• TASK DETAILS: Exactly the lines from the one with "Click the Online Crackers Sivakasi logo" through the final line of the entries, and nothing else, should appear in the answer; no pictures go in it.

Segment Open

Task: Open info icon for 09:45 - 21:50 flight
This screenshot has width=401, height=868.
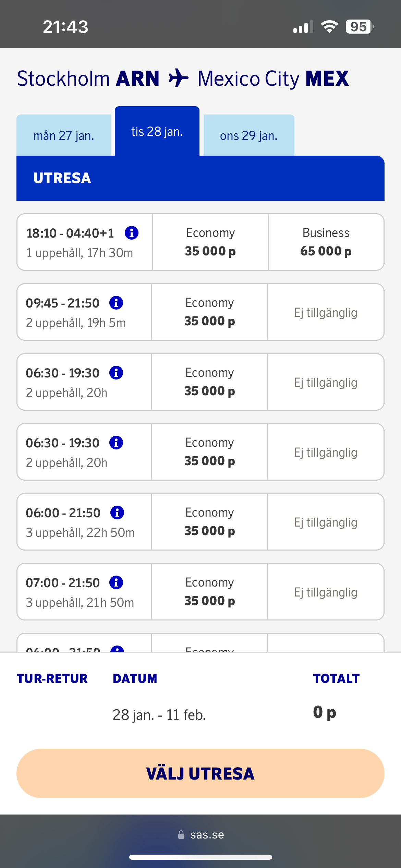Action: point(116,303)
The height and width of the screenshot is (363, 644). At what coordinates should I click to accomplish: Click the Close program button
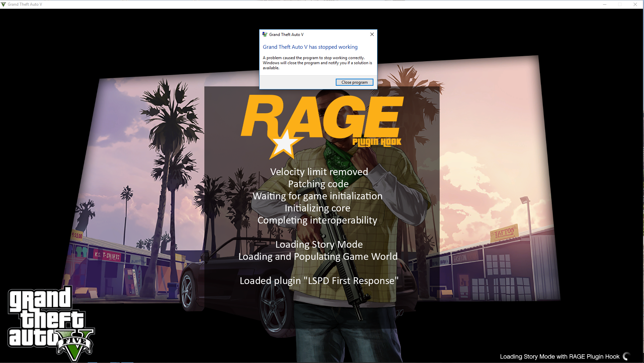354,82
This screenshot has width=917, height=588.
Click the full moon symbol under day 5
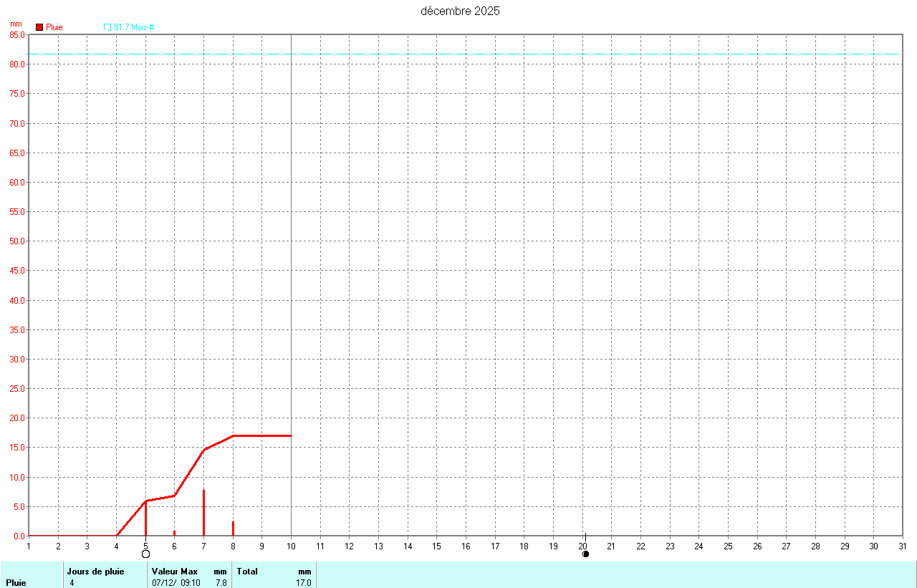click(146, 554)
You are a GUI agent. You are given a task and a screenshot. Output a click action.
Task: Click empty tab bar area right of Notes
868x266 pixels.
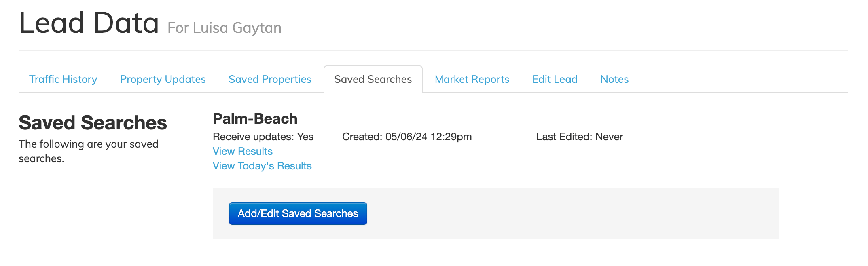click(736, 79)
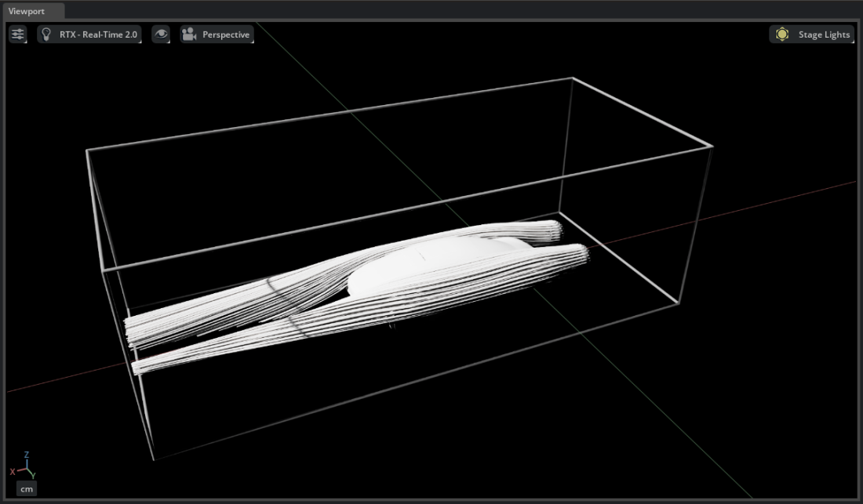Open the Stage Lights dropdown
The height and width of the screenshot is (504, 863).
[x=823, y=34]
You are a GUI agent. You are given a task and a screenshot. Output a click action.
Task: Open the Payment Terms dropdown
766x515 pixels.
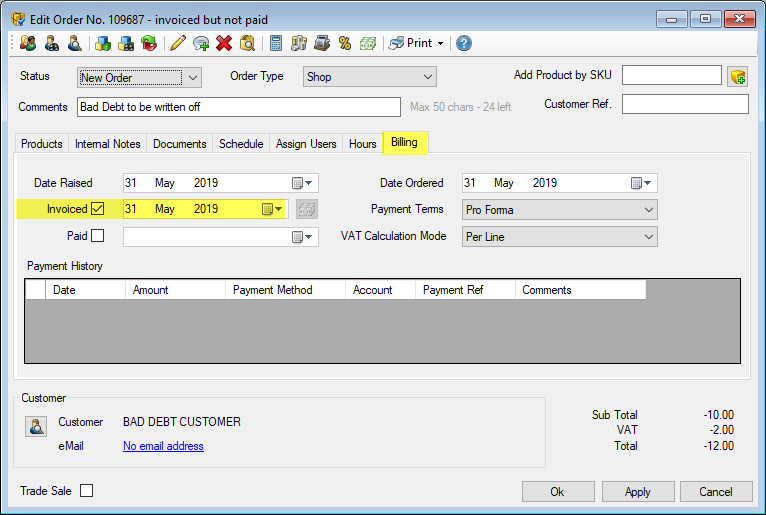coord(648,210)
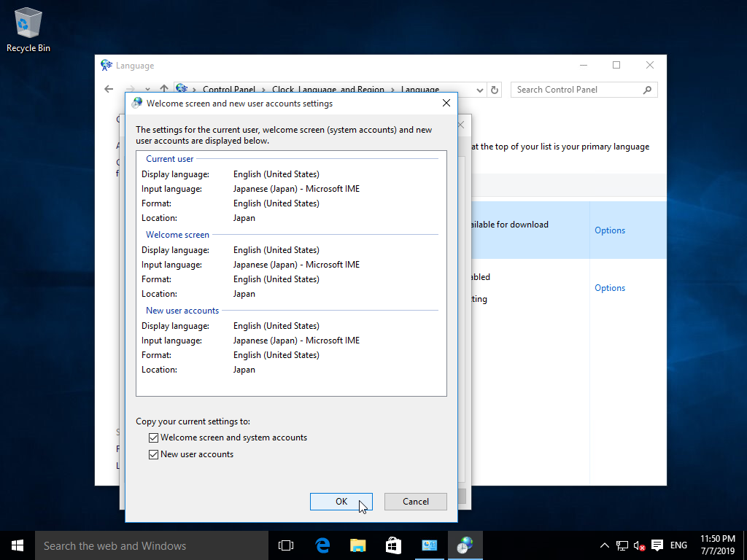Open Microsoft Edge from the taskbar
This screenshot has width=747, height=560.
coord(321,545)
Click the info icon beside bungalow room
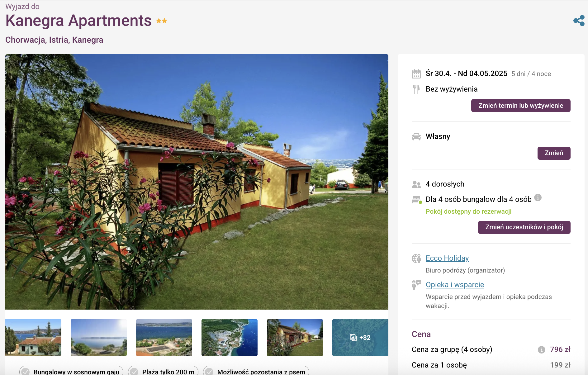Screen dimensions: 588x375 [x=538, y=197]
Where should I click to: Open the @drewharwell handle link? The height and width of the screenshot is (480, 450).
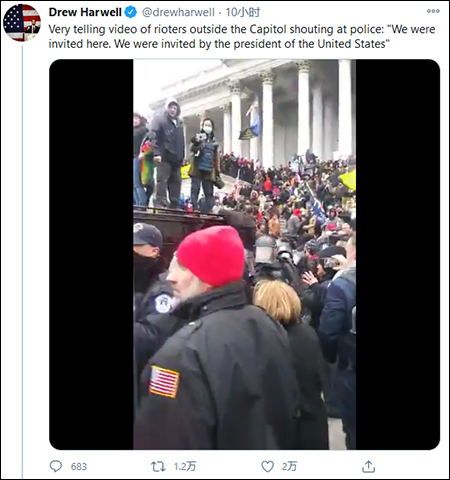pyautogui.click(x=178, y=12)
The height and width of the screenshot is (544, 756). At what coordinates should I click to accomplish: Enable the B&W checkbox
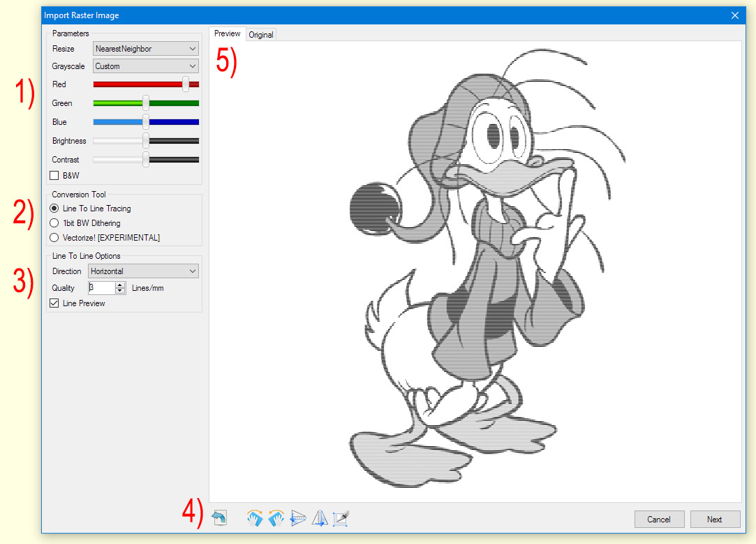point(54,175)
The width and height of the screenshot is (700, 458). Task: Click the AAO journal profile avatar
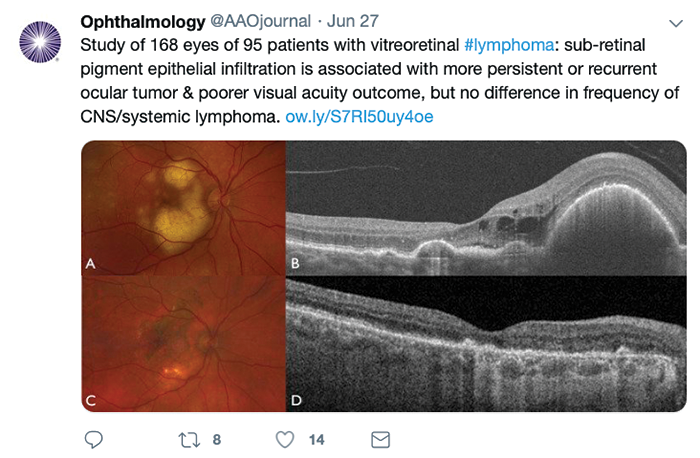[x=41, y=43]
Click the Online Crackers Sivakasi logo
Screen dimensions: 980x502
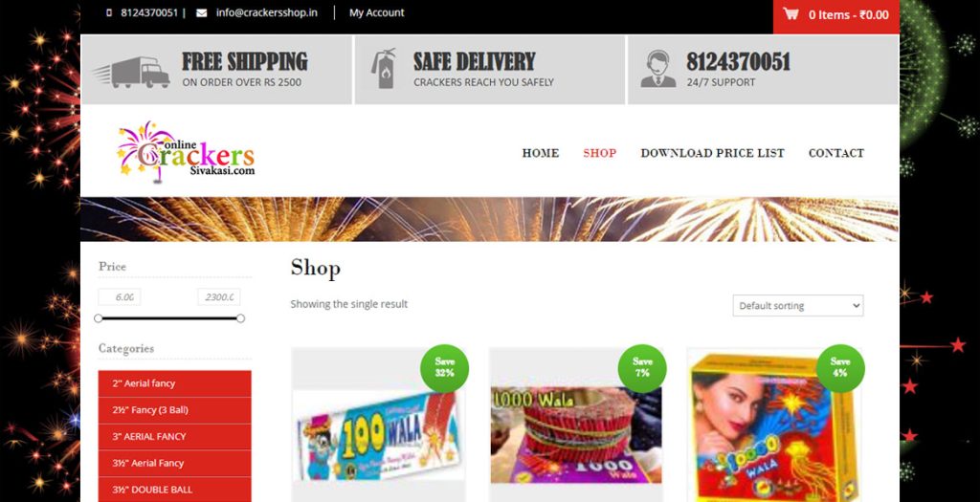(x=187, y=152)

Segment Closed

• OUTPUT:
Click the Online Crackers Sivakasi logo
Screen dimensions: 980x502
(x=187, y=152)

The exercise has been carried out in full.